De enero a marzo pasados, el ICE entregó a estos negocios notificaciones de auditorias, como parte de una acción en dos fases para confirmar si cumplen con las leyes, en particular las relacionadas al estatus migratorio de sus trabajadores.
“Este no es un crimen sin víctimas. Los trabajadores no autorizados usan con frecuencia identidades robadas de trabajadores estadunidenses legales, y pueden afectar los antecedentes de crédito, de salud y otros aspectos de las víctimas”, explicó.

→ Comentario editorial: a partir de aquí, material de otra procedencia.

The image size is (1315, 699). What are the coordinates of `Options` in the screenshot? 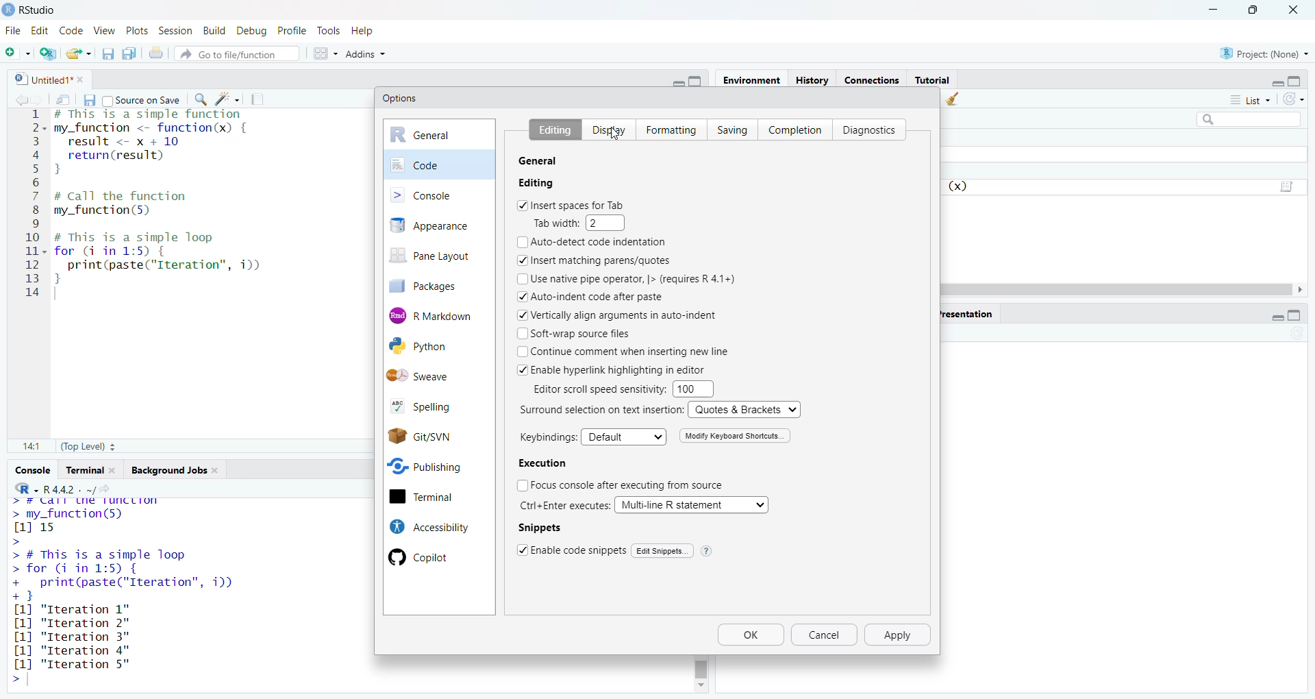 It's located at (401, 98).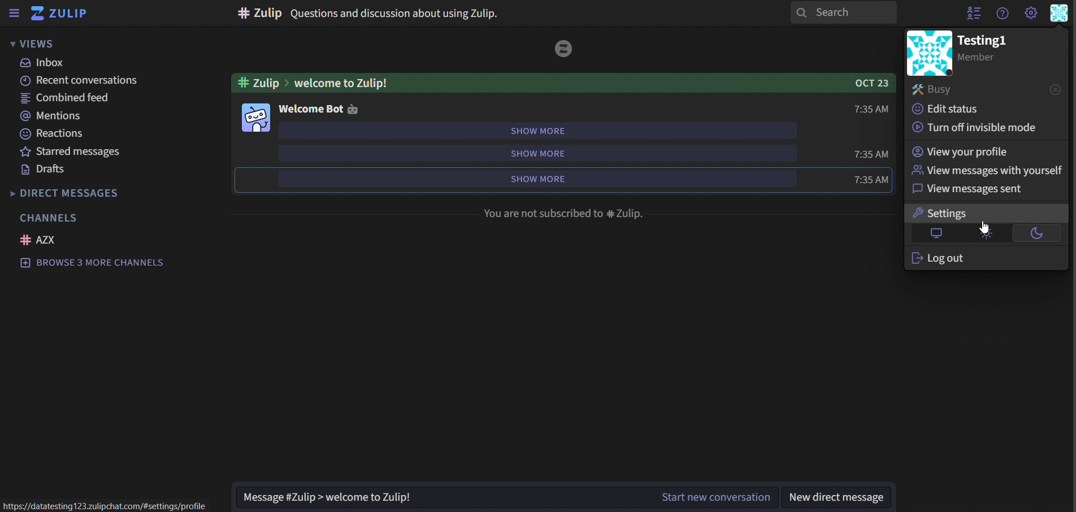 This screenshot has height=512, width=1076. I want to click on show more, so click(532, 180).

De acuerdo con el ICE, durante la primera etapa de este operativo, fueron auditados dos mil 450 negocios y se lograron 61 arrestos, en tanto que en la segunda, conducida la semana pasada, se auditaron dos mil 738 establecimientos y se realizaron 32 arrestos.

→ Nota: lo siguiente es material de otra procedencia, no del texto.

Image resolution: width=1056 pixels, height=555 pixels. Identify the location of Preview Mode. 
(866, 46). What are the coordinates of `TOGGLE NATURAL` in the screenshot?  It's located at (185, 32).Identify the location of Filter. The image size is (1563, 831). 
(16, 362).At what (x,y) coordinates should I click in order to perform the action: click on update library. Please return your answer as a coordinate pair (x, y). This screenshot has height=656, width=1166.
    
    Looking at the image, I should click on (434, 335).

Actualmente el gobierno federal libra una batalla legal con el estado de California, donde una ley impide a los empleadores cooperar con las autoridades federales en la conducción de estas auditorias, aún si este desea hacerlo de manera voluntaria.
A principios de este mes, una Corte de Distrito emitió una suspensión temporal de la porción de la ley AB 450 que impone esta prohibición, en respuesta a la demanda presentada en marzo por el Departamento de Justicia, acusando a California de interferir con tareas del gobierno federal.